| Required action |
Search the entries below. Return every line that has "alerts" in it.

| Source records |
————
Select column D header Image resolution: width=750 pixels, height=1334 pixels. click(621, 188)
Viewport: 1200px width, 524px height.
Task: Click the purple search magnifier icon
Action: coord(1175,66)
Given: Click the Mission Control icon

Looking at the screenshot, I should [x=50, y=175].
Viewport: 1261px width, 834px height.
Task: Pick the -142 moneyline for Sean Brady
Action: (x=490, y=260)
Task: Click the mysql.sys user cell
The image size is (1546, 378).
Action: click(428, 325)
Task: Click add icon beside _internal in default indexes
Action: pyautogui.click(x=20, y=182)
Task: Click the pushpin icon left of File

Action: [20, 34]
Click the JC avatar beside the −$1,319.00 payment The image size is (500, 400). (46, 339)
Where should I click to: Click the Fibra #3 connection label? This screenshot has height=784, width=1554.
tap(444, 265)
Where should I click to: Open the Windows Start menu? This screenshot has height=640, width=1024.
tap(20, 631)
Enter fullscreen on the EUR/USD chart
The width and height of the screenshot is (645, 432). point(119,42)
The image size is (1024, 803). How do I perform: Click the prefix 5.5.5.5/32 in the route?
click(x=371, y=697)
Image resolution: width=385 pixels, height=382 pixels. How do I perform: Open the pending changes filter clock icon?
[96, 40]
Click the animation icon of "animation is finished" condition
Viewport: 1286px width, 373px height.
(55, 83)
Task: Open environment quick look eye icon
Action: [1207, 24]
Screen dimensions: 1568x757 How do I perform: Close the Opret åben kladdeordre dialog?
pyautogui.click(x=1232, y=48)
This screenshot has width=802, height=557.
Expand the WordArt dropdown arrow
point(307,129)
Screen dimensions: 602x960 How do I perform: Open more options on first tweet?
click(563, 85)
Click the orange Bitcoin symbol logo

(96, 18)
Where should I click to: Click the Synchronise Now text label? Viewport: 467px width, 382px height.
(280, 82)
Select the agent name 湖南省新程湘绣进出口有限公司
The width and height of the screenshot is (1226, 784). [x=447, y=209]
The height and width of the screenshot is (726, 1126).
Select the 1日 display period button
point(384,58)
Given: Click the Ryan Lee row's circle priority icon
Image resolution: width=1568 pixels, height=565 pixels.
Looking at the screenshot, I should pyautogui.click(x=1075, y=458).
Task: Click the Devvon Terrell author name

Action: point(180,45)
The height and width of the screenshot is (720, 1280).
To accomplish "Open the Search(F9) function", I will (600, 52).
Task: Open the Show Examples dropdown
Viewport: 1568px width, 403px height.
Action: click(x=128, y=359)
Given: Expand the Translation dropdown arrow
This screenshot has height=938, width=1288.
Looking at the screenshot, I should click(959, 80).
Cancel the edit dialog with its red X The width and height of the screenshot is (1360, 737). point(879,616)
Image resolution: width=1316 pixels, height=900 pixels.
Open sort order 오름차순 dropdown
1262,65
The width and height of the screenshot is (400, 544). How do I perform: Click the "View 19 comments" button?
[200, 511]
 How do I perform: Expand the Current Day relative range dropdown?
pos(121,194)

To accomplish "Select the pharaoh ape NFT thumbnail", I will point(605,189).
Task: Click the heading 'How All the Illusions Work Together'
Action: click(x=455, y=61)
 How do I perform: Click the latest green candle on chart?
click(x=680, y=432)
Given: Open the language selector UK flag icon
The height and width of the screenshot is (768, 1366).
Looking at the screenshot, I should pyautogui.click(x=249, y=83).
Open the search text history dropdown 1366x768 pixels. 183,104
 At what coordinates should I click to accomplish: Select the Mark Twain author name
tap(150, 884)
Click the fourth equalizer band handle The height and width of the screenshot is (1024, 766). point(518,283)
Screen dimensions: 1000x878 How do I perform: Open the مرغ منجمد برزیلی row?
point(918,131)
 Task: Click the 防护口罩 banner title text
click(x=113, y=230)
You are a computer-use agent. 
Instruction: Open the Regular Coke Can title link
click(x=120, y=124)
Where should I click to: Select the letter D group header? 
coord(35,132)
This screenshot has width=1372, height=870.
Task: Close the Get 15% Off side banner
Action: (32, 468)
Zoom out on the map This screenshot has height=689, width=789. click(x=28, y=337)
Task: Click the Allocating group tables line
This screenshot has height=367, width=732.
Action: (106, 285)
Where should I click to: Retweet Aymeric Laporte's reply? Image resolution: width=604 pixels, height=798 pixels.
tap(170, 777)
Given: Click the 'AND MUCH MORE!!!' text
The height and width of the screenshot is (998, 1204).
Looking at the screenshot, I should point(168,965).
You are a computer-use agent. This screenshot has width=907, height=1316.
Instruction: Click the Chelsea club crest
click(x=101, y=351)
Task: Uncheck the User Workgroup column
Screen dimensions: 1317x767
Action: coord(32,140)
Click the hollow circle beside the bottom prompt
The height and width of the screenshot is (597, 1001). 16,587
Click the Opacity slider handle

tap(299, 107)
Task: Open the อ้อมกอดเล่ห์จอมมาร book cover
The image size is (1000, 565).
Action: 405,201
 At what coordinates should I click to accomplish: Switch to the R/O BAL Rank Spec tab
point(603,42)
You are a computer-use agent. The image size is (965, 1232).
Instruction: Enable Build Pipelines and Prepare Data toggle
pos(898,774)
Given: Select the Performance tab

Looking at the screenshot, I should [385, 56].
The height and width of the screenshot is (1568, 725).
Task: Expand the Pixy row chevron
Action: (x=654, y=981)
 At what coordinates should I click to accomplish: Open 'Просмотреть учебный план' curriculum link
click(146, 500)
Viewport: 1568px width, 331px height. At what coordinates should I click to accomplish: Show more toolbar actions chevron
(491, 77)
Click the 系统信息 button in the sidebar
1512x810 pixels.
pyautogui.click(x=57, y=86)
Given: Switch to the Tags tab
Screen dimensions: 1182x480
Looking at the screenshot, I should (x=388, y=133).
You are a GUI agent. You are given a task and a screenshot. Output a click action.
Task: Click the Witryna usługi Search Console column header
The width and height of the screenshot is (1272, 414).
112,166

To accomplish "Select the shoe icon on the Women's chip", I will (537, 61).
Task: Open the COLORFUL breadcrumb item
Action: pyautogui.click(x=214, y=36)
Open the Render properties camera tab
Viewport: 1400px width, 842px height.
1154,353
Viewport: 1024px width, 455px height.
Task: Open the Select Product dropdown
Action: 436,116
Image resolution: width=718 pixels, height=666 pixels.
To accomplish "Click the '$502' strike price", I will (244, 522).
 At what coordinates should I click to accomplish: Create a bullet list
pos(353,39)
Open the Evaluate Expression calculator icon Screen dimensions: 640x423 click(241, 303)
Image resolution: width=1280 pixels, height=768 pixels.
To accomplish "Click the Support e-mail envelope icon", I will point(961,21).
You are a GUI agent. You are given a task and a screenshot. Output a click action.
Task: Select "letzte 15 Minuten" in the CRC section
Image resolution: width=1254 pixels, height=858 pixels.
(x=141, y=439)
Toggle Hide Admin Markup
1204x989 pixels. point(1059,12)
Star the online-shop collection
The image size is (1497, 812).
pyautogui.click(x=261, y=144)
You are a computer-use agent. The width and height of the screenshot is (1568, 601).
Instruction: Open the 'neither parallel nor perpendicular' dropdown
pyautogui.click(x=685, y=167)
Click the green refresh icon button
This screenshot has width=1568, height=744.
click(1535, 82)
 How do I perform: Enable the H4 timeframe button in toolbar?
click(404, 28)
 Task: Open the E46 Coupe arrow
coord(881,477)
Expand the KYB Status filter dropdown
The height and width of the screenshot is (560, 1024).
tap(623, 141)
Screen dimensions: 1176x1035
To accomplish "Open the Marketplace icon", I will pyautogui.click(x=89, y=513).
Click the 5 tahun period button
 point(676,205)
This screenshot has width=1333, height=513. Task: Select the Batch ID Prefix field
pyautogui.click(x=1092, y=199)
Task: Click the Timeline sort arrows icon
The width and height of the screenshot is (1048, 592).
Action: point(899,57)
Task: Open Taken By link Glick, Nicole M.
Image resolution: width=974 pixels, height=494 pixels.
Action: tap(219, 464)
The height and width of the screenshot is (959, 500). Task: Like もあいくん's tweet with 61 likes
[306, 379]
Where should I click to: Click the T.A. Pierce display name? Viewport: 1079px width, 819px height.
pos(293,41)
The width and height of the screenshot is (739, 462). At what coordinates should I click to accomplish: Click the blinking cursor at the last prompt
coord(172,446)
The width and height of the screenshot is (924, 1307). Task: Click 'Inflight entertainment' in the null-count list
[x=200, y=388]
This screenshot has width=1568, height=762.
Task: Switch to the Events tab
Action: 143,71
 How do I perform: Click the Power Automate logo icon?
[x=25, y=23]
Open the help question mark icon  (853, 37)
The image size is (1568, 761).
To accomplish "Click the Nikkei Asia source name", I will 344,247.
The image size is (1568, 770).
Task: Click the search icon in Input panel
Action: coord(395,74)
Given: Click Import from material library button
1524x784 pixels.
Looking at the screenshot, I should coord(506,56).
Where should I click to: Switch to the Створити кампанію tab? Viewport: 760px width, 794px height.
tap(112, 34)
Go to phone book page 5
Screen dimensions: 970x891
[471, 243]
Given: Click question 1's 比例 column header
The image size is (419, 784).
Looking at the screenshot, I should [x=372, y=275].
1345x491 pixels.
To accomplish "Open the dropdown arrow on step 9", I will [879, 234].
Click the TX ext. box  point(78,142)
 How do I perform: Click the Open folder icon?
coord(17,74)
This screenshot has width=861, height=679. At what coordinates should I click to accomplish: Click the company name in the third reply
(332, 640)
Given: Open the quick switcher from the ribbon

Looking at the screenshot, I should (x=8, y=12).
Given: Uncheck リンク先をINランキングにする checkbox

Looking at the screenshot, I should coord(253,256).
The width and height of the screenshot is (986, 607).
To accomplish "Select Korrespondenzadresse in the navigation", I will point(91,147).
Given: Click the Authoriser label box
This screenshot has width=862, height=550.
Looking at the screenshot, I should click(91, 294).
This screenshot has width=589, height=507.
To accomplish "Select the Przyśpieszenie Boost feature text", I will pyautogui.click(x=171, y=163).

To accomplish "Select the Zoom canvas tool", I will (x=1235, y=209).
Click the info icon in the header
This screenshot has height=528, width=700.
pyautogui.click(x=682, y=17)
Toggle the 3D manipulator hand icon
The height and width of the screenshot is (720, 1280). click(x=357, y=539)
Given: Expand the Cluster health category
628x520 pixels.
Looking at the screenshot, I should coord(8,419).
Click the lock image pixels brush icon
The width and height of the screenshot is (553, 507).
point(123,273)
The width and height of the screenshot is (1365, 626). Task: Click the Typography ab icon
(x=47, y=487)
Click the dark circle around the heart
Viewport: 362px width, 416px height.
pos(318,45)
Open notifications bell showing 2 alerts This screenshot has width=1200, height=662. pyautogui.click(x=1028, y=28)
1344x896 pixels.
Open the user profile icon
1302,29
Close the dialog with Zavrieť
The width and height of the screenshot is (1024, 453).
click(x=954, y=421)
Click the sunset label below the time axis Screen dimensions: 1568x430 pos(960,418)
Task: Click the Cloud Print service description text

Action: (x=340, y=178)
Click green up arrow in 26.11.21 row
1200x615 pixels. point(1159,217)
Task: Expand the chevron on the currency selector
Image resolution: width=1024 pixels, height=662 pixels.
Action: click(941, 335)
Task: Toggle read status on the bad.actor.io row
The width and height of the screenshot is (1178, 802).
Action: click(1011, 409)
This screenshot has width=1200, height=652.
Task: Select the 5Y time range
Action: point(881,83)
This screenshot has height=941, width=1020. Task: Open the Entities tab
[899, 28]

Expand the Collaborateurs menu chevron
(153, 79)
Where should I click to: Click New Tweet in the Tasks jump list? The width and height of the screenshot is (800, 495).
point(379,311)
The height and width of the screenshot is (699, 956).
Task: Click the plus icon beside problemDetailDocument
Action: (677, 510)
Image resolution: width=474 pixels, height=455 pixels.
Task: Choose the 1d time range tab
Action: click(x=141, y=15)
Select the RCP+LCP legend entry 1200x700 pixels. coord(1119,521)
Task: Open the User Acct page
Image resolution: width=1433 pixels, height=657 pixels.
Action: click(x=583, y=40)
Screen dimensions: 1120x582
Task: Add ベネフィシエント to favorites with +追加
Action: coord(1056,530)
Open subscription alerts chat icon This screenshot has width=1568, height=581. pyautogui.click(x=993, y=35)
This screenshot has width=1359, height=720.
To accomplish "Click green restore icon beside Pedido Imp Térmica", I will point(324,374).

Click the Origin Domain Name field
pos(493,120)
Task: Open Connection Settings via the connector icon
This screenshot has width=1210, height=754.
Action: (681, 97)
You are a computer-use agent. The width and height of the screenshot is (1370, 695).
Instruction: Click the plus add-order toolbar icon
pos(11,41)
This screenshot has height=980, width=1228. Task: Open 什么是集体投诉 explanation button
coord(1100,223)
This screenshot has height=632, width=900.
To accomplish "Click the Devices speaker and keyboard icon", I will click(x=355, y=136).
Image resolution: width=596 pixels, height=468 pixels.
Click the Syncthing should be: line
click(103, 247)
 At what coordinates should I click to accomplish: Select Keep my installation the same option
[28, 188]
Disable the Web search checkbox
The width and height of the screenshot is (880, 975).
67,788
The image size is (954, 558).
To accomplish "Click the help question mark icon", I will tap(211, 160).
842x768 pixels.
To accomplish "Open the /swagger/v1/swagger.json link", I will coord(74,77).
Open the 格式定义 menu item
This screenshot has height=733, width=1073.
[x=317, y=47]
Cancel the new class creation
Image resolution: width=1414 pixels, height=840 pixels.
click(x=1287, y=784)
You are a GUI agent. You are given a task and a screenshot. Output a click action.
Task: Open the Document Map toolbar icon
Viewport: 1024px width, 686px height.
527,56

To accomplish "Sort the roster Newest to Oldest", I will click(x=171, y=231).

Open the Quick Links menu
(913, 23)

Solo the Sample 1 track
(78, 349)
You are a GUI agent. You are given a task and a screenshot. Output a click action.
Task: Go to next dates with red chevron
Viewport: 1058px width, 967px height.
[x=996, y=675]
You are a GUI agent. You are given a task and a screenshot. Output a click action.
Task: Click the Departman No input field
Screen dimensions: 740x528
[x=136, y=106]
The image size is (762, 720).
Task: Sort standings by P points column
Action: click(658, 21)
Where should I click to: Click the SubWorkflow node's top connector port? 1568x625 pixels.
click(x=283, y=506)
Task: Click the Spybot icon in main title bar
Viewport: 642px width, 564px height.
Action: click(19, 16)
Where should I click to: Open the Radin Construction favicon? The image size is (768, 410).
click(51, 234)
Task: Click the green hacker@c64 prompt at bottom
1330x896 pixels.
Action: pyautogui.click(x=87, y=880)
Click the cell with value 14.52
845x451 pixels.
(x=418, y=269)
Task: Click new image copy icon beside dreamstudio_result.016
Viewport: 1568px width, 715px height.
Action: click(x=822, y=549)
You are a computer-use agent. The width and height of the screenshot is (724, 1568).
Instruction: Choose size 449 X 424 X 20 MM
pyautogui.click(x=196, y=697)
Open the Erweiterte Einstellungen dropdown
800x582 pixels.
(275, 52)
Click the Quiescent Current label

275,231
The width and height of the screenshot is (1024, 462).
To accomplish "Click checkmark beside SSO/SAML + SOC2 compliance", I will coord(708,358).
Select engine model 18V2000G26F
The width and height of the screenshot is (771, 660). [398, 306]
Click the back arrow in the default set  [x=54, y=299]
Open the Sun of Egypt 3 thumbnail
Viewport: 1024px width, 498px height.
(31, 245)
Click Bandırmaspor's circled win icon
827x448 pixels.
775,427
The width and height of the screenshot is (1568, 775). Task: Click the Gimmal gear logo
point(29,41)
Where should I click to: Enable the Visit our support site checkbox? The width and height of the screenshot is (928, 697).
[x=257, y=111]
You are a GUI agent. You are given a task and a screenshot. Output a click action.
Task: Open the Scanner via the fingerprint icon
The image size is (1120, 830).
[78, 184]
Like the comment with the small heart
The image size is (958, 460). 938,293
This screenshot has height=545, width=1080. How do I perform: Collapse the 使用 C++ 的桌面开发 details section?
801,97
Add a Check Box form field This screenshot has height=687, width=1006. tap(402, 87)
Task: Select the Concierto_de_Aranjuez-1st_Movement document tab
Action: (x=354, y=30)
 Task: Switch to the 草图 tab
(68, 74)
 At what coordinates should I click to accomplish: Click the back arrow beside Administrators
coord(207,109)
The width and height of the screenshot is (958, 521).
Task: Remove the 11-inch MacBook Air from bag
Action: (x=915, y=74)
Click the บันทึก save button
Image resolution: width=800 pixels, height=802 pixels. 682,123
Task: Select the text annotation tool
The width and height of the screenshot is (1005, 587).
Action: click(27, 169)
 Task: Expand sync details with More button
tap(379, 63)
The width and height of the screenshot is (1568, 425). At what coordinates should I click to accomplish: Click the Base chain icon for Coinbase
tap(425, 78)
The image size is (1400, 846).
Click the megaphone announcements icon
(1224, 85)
————
| Solution for this task |
Open notifications bell showing 2 alerts This screenshot has width=1200, height=662. pyautogui.click(x=1028, y=28)
Open subscription alerts chat icon This screenshot has width=1568, height=581. pyautogui.click(x=993, y=35)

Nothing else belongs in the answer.